Hal ini membuat terjemahannya efektif untuk tentara di medan perang, dan beberapa tentara telah tewas karena peluru rekan mereka dalam beberapa bulan terakhir.
“Semua pekerjaan itu gratis,” kata B, tentara Israel lainnya yang bertugas di Gaza.
“Kalau marah, jangan tenang, tembak saja.”
B. tentara dapat menembak tentara ketika mereka mendekat.
“Tembakan tubuh diperbolehkan, bukan udara.”
“Semua gadis kecil dan wanita tua bisa menembak.”
B menceritakan kejadian November lalu, ketika tentara Israel menembak sejumlah warga sipil saat mengevakuasi sebuah kota dekat perbatasan Zeitun.
Tentara Israel meminta warga sipil untuk bergerak ke laut dari sisi kiri, bukan dari sisi kanan tempat tentara berada.
Saat terjadi penembakan di sekolah, warga salah menembak.
Sementara itu, S. mengatakan tentara Israel juga akan menembaki kawasan yang ditinggalkan. Penembakan itu digambarkan sebagai “kehadiran”.
S mengatakan, rekan-rekannya banyak menembaknya tanpa alasan yang jelas.
“Setiap orang yang ingin memotret karena alasan akan menembak” S.
Terkadang, kata dia, tujuan pengambilan gambar adalah untuk mendapatkan orang (dari tempat tersembunyi) atau mengumumkan kehadirannya.
M, seorang prajurit cadangan lainnya, mengatakan perintah menembak datang langsung dari kompi atau komandan batalyon di lapangan.
“Karena tidak ada tentara IDF di wilayah tersebut, penembakan tidak dibatasi, gila-gilaan.
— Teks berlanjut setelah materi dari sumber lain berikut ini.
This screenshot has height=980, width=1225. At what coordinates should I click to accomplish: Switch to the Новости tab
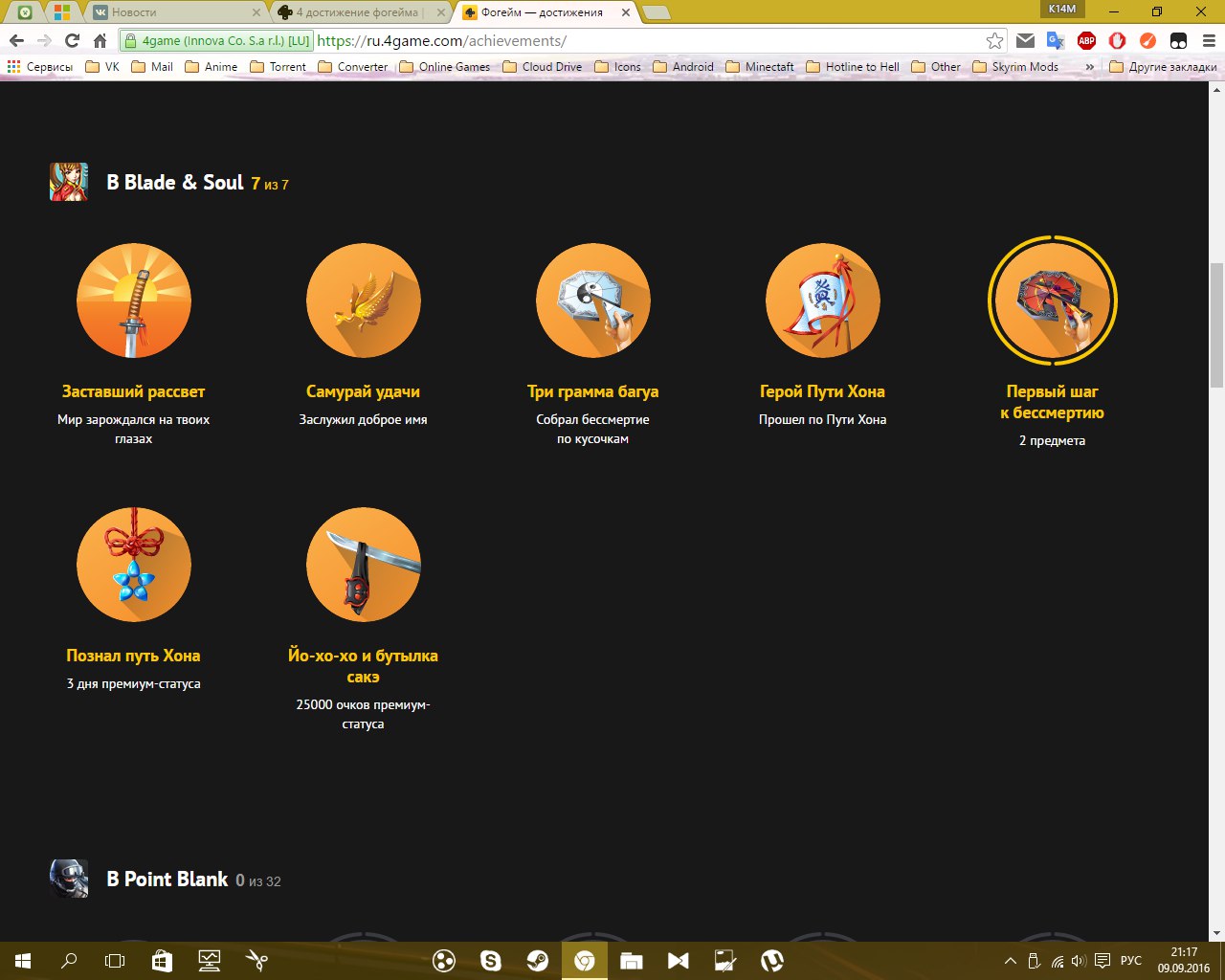(x=172, y=12)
Bukan hanya senjata kecil, tapi senapan mesin, tank, dan mortir,” kata M.
“Prajurit biasa, perwira yunior, komandan batalion, bawahan yang ingin menembak, mendapat izin.” Tentara Israel dari Brigade Givati (IDF) berdiri di atas sebuah tank di Rafah Timur, selatan Jalur Gaza, dalam foto yang dirilis pada 10 Mei 2024 (Kredit foto: Pasukan Pendudukan Israel)
Sementara itu, S teringat kisah seorang tentara Israel yang tinggal di tempat yang aman.
Seorang tentara menembak sebuah keluarga Palestina yang berjalan di dekatnya.
“Awalnya mereka bilang ‘empat orang’. Ternyata dua anak, dua dewasa, lalu satu laki-laki, satu perempuan, dan dua anak. Bisa dibayangkan.”
Seorang tentara Israel bernama Yuval Green (26) menolak untuk terus bertugas di Jalur Gaza.
“Tidak ada batasan untuk peluru. Orang menembak untuk menghilangkan kebosanan,” kata Green.
Ia kemudian menceritakan kejadian suatu malam di bulan Desember.
“Semua kendaraan meledak bersamaan, seperti kembang api,” ujarnya.
Tentara Israel lainnya di Gaza, C, menjelaskan bahwa ketika tentara mendengar suara tembakan, mereka berteriak untuk melihat apakah ada tentara di daerah tersebut.
Jika Anda tidak memilikinya, Anda akan meledakkannya. “Para prajurit menembak dengan sekuat tenaga,” kata C.
Namun penembakan acak ini membuat tentara Israel berisiko ditembak oleh sekutunya sendiri.
Faktanya, Xi mengatakan mereka “lebih buruk dari Hamas.”
Pada saat itu, seorang pejabat Israel mengatakan diperlukan lebih banyak izin untuk mengebom rumah sakit, klinik, sekolah, gereja, dan lembaga internasional.
Namun kenyataannya, ini masih merupakan ledakan.
“Saya dapat menghitung dengan satu tangan berapa kali saya diberitahu untuk tidak merokok. Bahkan dalam masalah sensitif seperti sekolah, (persetujuan) hanyalah formalitas.”
“Semangat ruang kerja adalah memotret dulu, bertanya kemudian.”
“Itulah konfliknya. Tidak ada yang akan menangis jika kita menghancurkan sebuah bangunan padahal tidak diperlukan atau menembak seseorang yang tidak ada di sana.”